Всмотримся хотя бы в то, что записано им в этой книжке о любви, о семье, о супружестве. Это апогей человеческой глупости.
— Честь имею представить! Иван Иванович Изгоев, любовник моей жены! — говорит жизнерадостный, веселый мужчина и заразительно при этом хохочет.
А другой:
— Что это вы пишите?
— Так, записываю. Сюжет мелькнул… Сюжет для небольшого рассказа…
Оказывается, и Чехов, как Тригорин, записывал в особую книжечку мелькнувшие сюжеты рассказов. И не только сюжеты, а все, что случится.
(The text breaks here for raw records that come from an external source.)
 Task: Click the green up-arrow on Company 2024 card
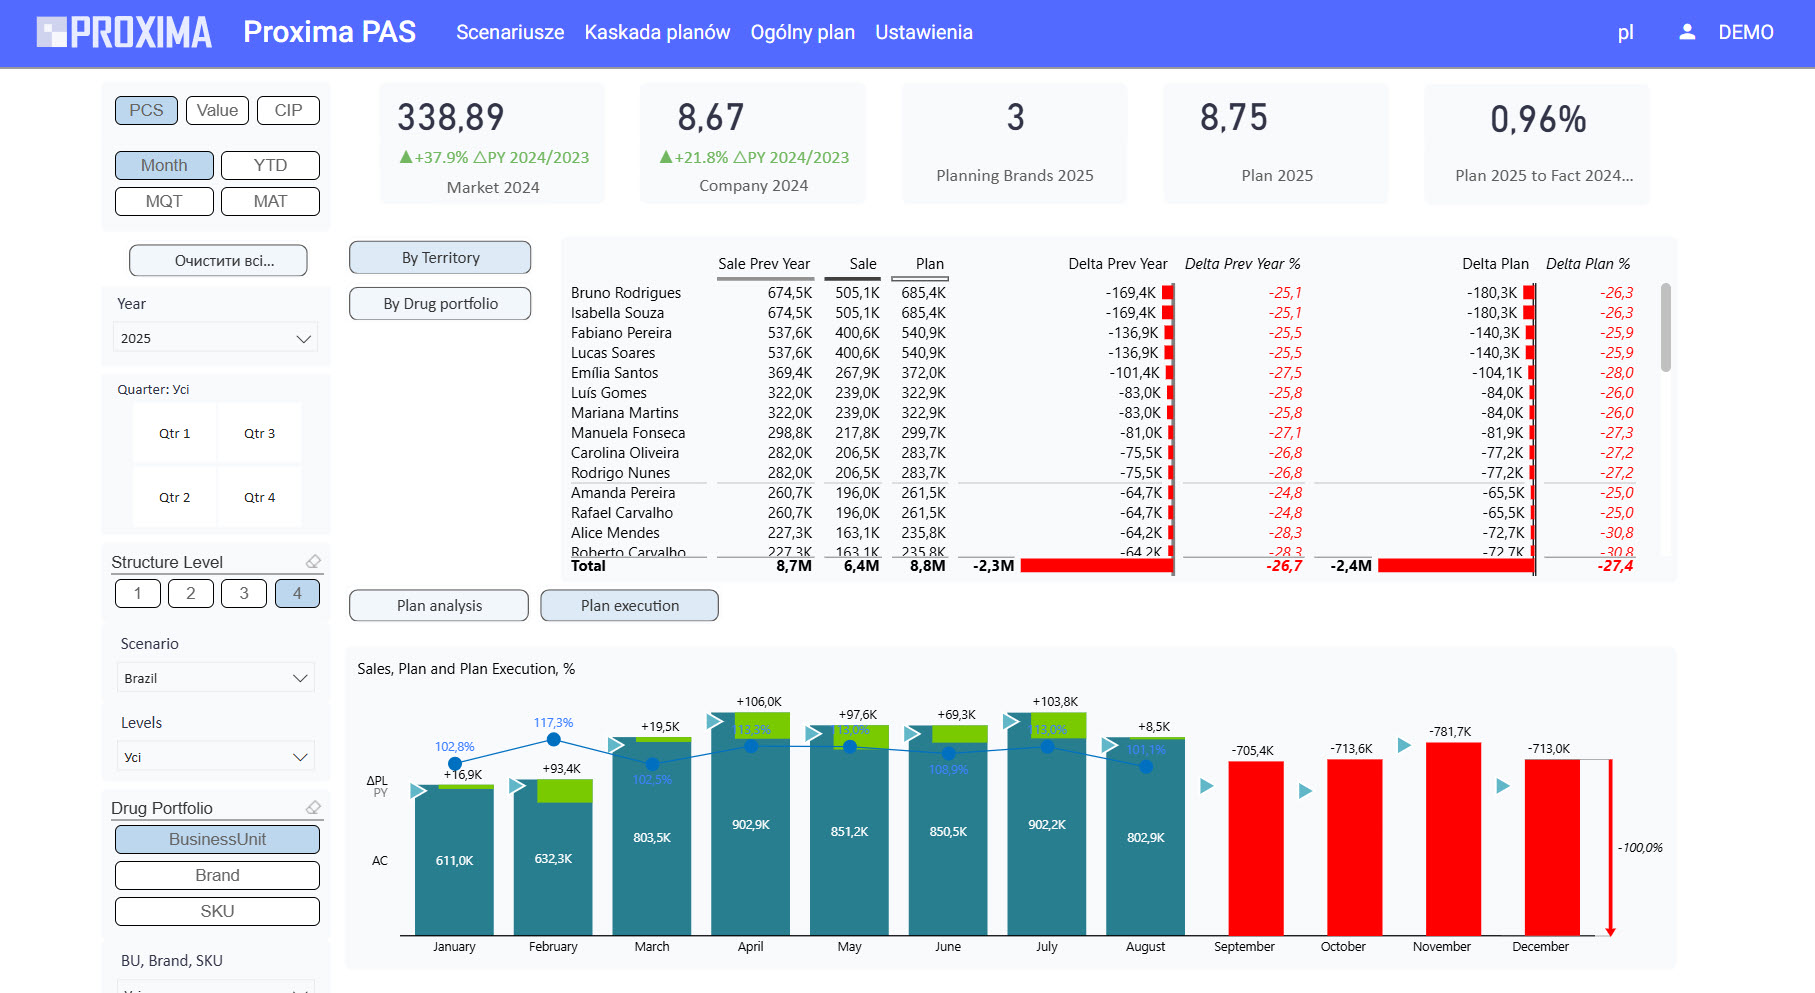[x=666, y=157]

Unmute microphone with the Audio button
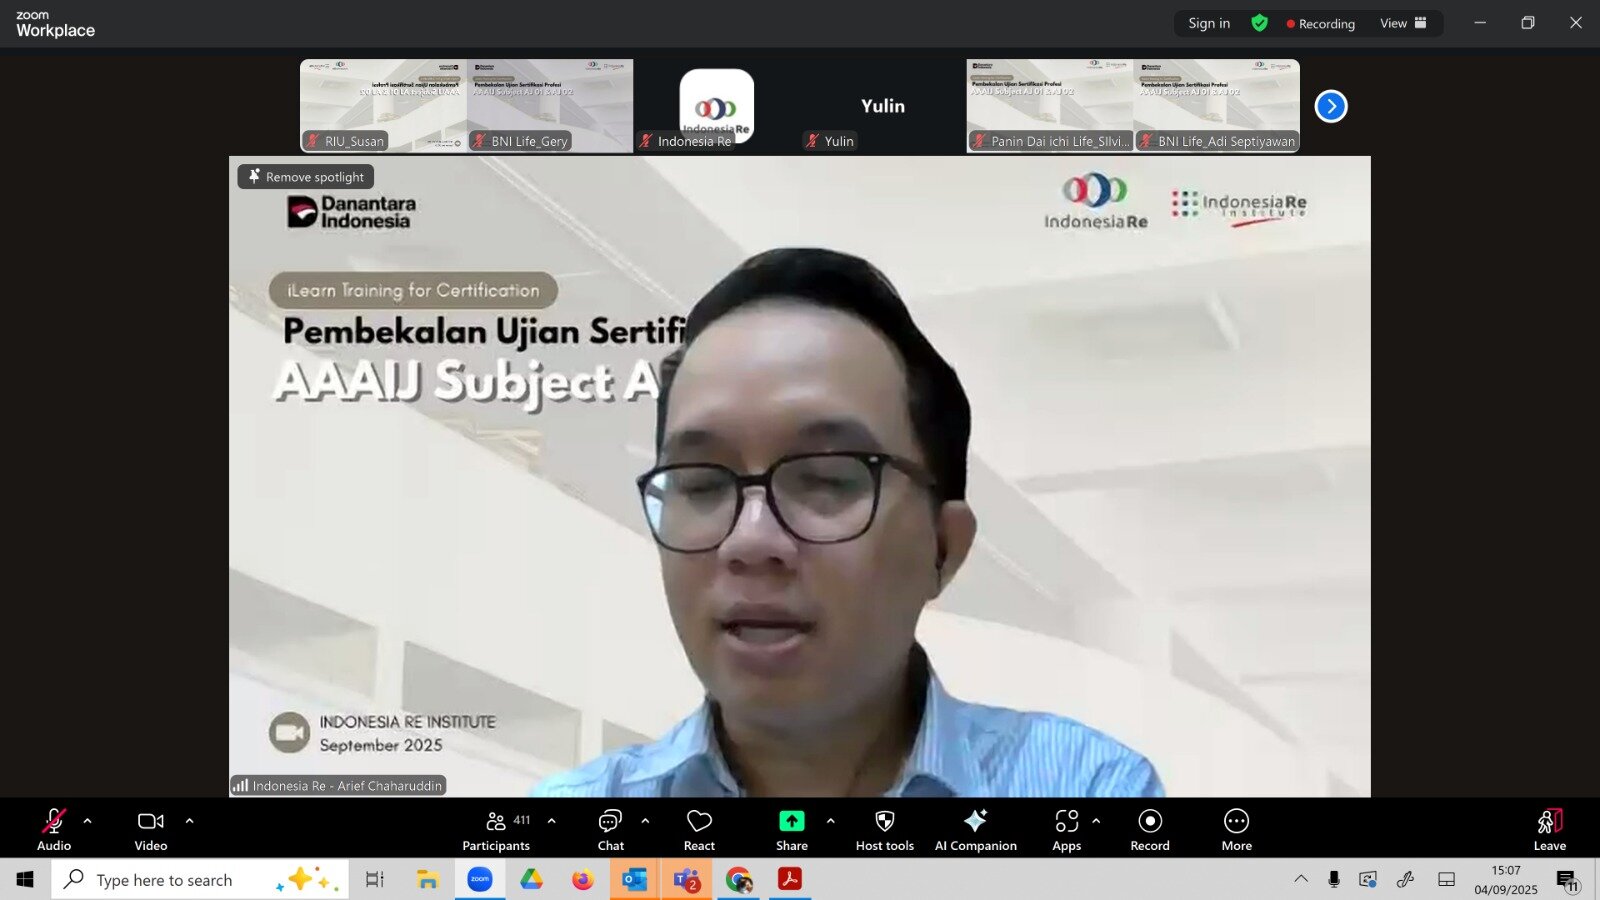(54, 830)
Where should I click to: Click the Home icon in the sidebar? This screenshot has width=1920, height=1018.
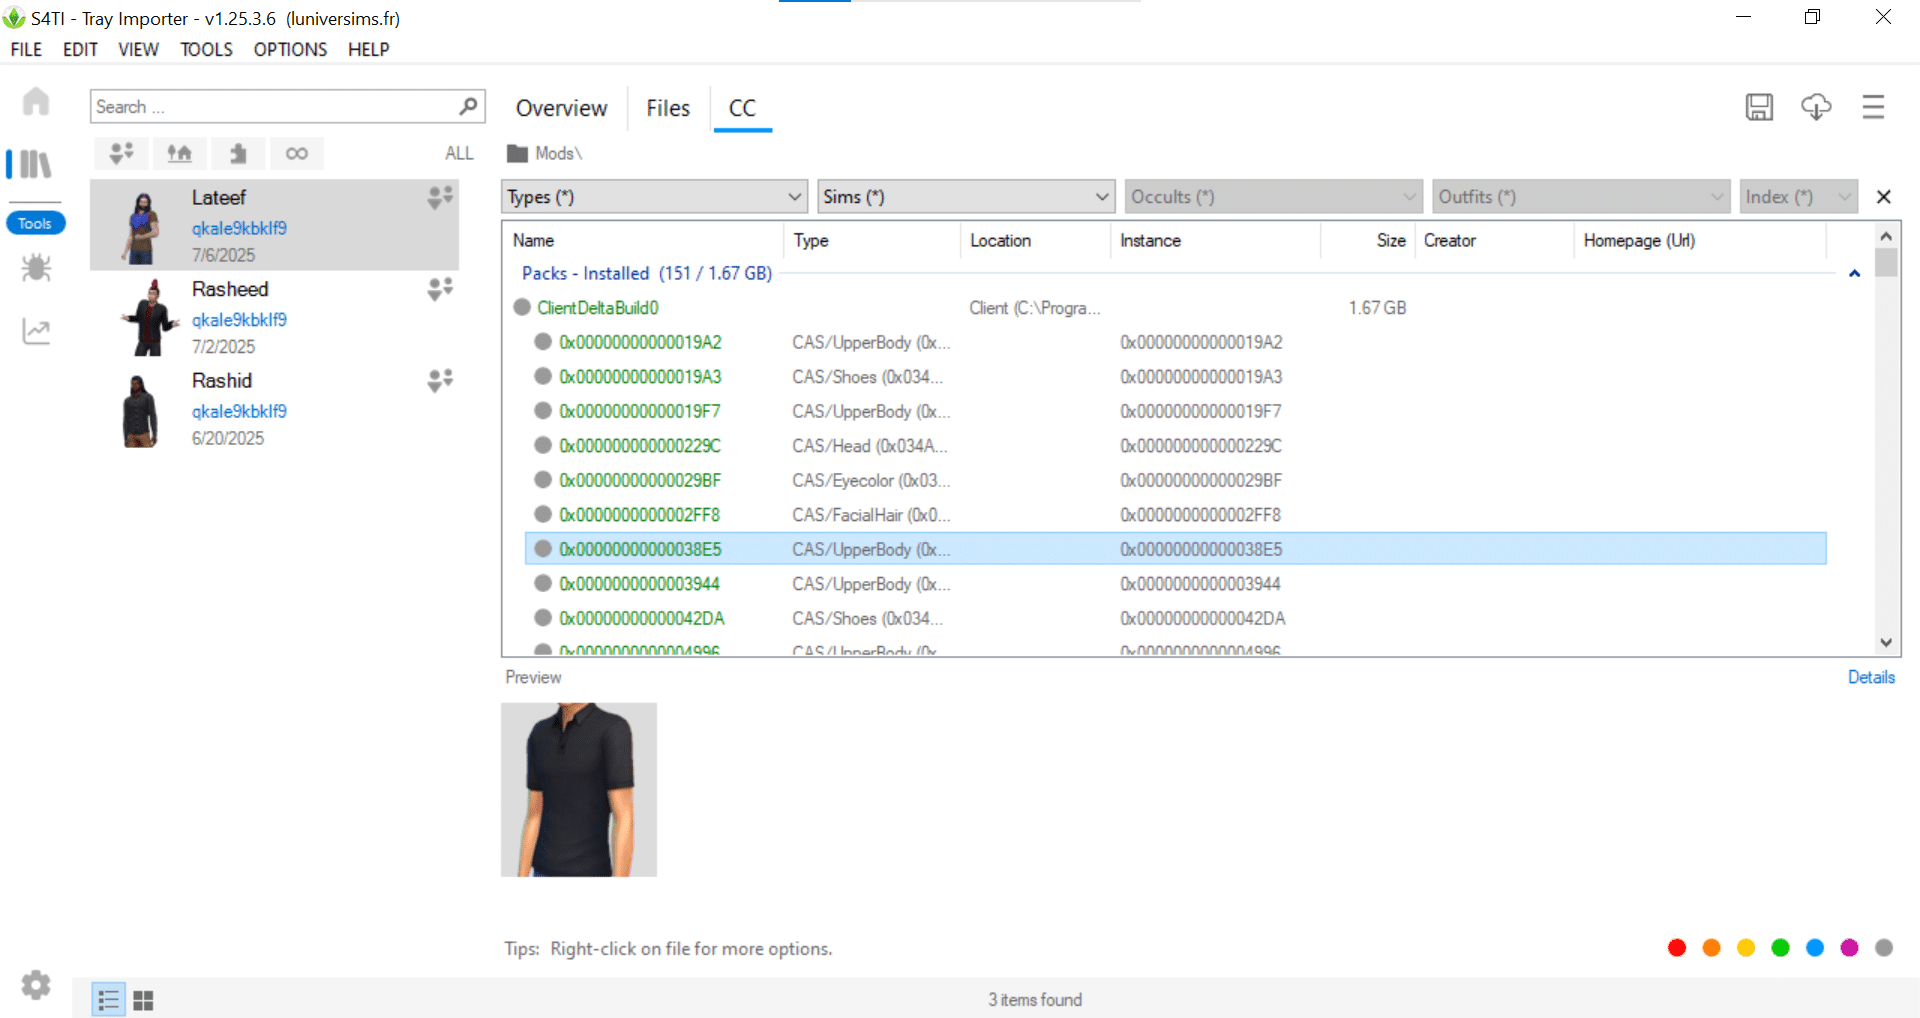pos(35,101)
С апломбом внушает жене:
— Я твой законнорожденный муж!
Невеста ласкается к своему жениху:
— Ах ты мой прыщик! — говорит она нежно.
‘Жених подумал, потом обиделся, разошлись’, — записывает Чехов в тетрадке.
Другому жениху говорят:
— Ваша невеста хорошенькая.
— Для меня они все одинаковы, — пренебрежительно ответствует он. — Любовь?! влюблен?! никогда! я коллежский асессор!
А какой-то еще, признаваясь в любви, пишет в любовном послании:
— Прилагаю на ответ семикопеечную марку.
Вдруг бы Татьяна свое послание к Онегину снабдила семикопеечной маркой!
Такое глупое оскорбление любви Чехов отмечал непрестанно. Вот после любовных объятий Ромео говорит своей Джульетте:
— Мы, Болдыревы, всегда отличались крепким здоровьем.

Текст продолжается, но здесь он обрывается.